Source information below:

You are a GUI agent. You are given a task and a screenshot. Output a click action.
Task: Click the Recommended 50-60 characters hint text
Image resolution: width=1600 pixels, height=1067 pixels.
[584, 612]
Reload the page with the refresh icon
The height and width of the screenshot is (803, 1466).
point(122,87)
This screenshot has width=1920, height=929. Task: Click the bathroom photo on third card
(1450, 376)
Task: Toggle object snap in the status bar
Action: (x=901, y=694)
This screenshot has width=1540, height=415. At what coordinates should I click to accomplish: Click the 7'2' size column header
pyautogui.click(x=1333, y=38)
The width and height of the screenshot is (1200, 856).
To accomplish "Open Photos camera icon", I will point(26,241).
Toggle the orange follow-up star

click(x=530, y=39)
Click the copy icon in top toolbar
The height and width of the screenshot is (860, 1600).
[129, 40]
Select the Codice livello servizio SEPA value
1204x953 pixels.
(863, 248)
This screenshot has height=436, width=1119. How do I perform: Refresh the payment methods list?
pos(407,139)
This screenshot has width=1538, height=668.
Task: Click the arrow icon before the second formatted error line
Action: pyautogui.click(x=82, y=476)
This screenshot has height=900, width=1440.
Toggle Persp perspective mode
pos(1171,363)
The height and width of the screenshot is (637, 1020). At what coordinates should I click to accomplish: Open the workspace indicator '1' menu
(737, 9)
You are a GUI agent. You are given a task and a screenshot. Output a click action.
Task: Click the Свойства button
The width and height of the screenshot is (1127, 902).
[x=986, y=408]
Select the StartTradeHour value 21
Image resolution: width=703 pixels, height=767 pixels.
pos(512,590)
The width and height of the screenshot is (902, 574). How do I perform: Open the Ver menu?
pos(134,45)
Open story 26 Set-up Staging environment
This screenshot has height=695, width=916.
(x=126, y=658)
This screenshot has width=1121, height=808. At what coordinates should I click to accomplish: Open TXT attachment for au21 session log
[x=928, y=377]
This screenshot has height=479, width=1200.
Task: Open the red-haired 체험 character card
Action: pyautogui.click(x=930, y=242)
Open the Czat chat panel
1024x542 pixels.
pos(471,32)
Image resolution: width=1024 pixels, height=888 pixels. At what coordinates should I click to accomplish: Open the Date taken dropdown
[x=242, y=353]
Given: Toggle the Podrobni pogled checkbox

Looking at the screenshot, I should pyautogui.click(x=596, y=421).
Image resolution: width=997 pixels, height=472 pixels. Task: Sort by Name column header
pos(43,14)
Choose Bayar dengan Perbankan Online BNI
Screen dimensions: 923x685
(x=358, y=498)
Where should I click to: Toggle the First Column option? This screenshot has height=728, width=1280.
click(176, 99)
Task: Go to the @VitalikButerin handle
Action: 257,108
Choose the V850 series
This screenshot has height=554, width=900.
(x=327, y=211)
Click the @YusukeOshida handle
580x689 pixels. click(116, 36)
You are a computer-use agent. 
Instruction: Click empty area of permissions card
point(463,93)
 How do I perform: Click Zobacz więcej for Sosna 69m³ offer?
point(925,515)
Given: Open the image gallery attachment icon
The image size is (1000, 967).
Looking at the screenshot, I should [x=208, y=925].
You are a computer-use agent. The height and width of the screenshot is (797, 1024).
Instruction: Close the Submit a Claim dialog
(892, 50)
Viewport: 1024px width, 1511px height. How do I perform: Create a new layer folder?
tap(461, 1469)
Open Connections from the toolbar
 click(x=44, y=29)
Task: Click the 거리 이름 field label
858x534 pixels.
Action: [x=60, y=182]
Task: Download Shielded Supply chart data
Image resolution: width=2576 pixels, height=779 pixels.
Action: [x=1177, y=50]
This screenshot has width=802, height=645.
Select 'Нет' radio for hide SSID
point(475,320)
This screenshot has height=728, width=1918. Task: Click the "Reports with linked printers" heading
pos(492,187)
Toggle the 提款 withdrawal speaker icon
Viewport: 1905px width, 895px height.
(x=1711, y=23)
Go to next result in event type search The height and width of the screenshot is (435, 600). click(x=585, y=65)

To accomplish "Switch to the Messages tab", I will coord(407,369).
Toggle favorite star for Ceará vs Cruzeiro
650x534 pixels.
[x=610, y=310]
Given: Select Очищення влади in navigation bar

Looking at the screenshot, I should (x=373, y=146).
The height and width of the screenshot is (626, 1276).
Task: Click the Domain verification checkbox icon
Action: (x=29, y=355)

End of Source information.

_What to do_
Tally the lines in the records that hold the word "computer". Give only the total.

_Response area_
2